北川 ぜひ、覚えて帰ってほしい偉人ですね。
結構、特徴的な顔をしているので、ぜひ皆さん覚えて帰ってくださいね。
エドワード・ウィッテン(Edward Witten 1951~)です。
世界の物理統一理論「超ひも理論」を提唱
まず誰なのかをお話ししないと、ピンと来ないと思います。
僕は理論物理を研究していて、彼は理論物理学者です。
聞いたことがあるか分かりませんが、「超ひも理論」(※)という理論があって、いわゆる世界の全物理理論の統一理論として提案されているものです。
▶21世紀の宇宙の数学、超弦理論(リクルートワークス研究所)
皆さんあまりピンと来ないかもしれませんが、今は実は理論物理の理論は完全に矛盾を起こしているのです。

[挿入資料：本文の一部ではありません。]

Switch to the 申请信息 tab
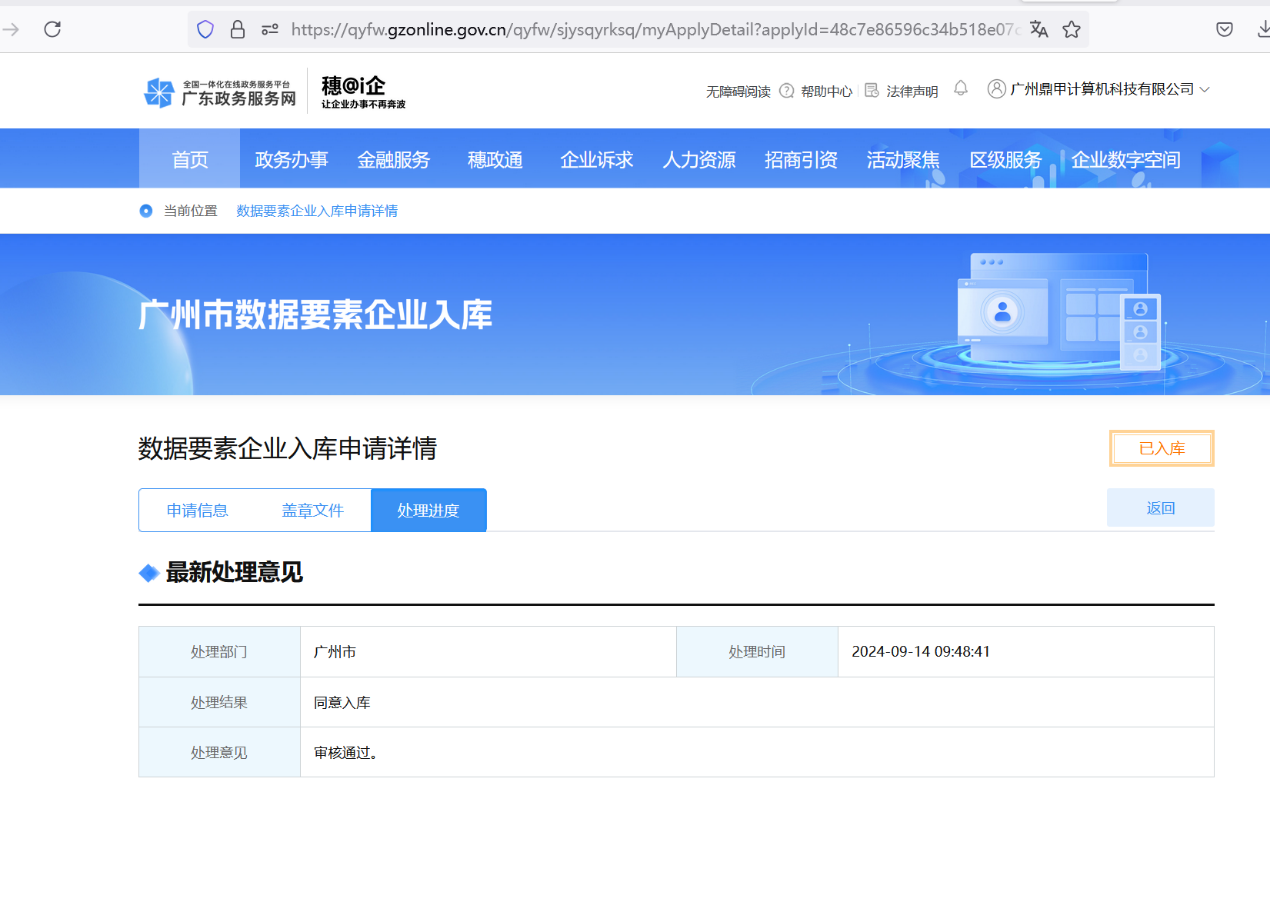The image size is (1270, 905). click(197, 510)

矛盾している理論が2つあって、1つが「量子力学」と言われる理論です。
量子力学はもうすでに正しいものだと証明されていて、超電導物質など、今我々が使っている色々なテクノロジー、半導体もそうですが、それらに使われている理論です。
この量子力学と、「重力理論」も使われていますよね。
アインシュタインの重力計算を使って、今の我々の通信やGPSが全部成り立っていますので、我々の時間や距離の計算の仕方は、全部重力理論に基づいています。
石川 重力理論がないと、GPSが動かないもんね。
北川 これがないと全く動きません。
つまり、2つとも我々の生活に必須中の必須の理論なのにもかかわらず、実はこの2つが全く一緒に説明できないのです。
それをもって全理論物理学者が、これを統合しようという努力をしています。
その一つの提案が、「超ひも理論」で、スーパー・ストリング・セオリー(superstring theory)とも呼ばれるものです。

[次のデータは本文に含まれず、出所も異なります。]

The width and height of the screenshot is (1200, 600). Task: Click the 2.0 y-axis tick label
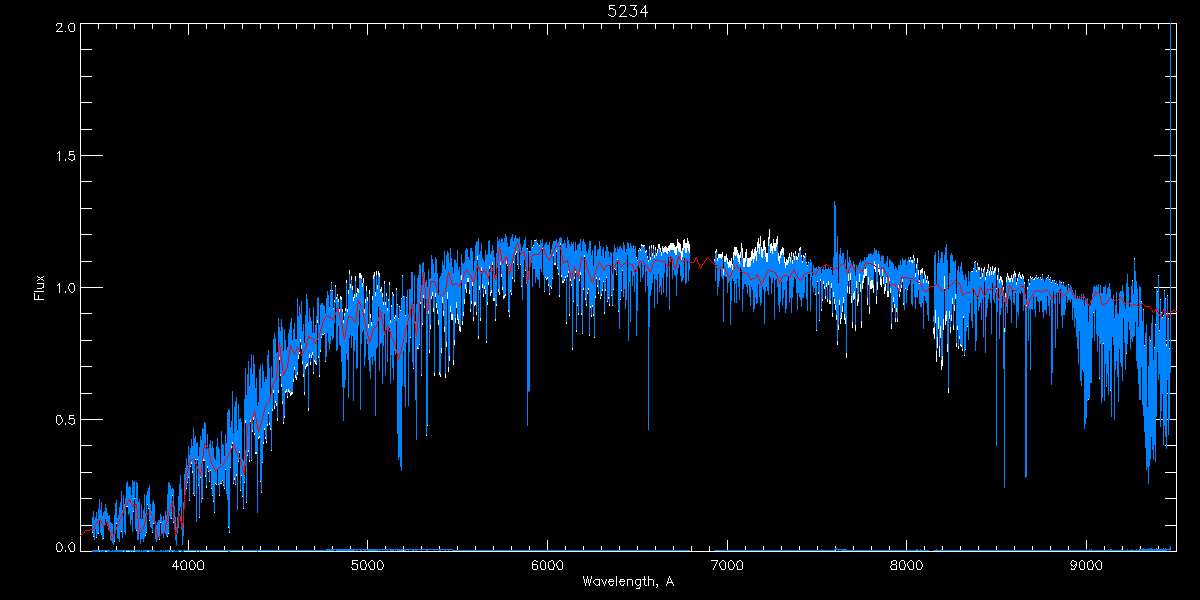click(x=65, y=27)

その究極の統合理論の創始者の1人がエドワード・ウィッテンで、その中でも最も貢献の大きい人間と言われています。
すごい人なんです。
物理学者として初めてフィールズ・メダルを受賞
北川 彼は理論物理学者ですが、4年に1回の数学のノーベル賞と言われるフィールズ・メダル(※)を物理学者として初めて受賞しました。
▶編集注:フィールズ賞は「数学のために著しい貢献をした数学者」「世界の数学者を対象とし、過去の業績に対する表彰ばかりでなく、それ以後の研究に対する奨励」を表彰するために設けられ、受賞者の年齢は原則として40歳までとされる。Fields Medal(International Mathematical Union)

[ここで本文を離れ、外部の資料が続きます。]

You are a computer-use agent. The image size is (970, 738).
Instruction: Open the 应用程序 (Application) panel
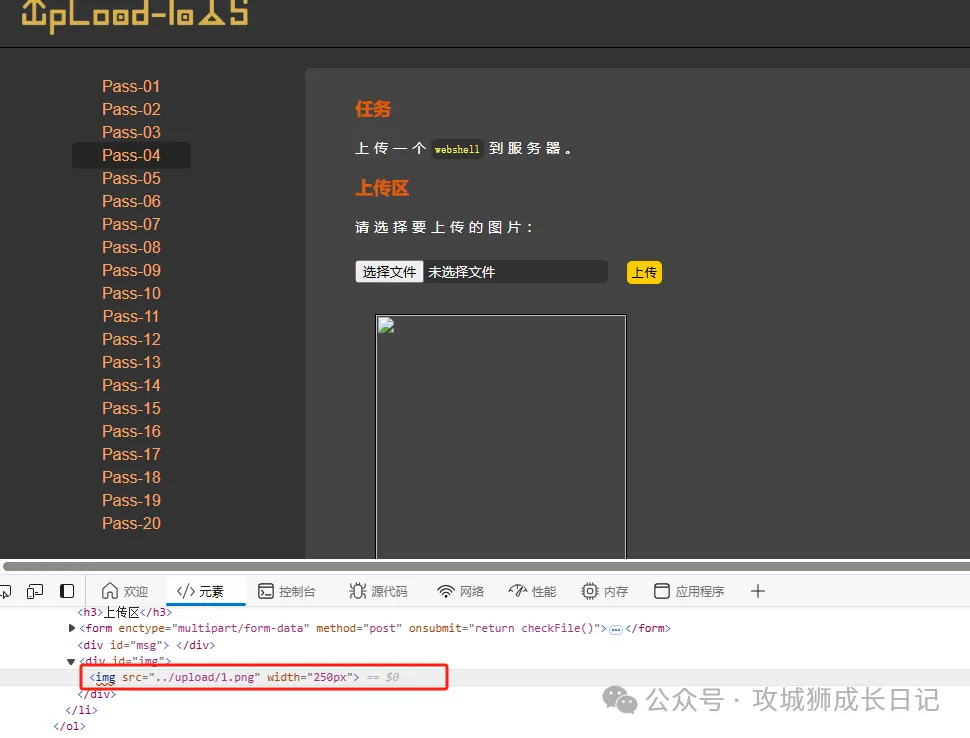click(689, 591)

物理学者なんだけれども、なぜか数学の賞をもらってしまいました。
なぜなら、この究極理論は実験するのが非常に難しかったので、先に数学の賞を獲ってしまったわけです。
よく言われるのが、アインシュタイン以降の最大の天才は誰かと聞かれたときに、多くの理論物理学者は、エドワード・ウィッテンだと言う人が多いということです。
山内 生きているんですか?
北川 生きています。
あまりにも難しいので、たぶんあまり皆さんの耳に届いていないのですが、すごい人です。
エドワード・ウィッテンの功績が多すぎて、彼の名前が入っている理論が多すぎるのです。
今回も触れますが、「ウィッテン・サイバーグ・セオリー」とか。
一番右側の、論文を色々研究して、どの物理学者が最も歴史上大きなインパクトを持っていたかというのが、ポール・ディラックが量子力学を作った人で…。
▶ディラック方程式(weblio辞書)
石川 アインシュタインが、5位じゃないですか。
北川 これはまあ、計算の仕方次第ですが。
計算の仕方によっては、2番にエドワード・ウィッテン、3番にスティーヴン・ワインバーグ(アメリカの物理学者)、ワインバーグも量子力学への貢献者ですね。
▶【訃報】電弱統一理論でノーベル賞、スティーブン・ワインバーグさん(AstroArts)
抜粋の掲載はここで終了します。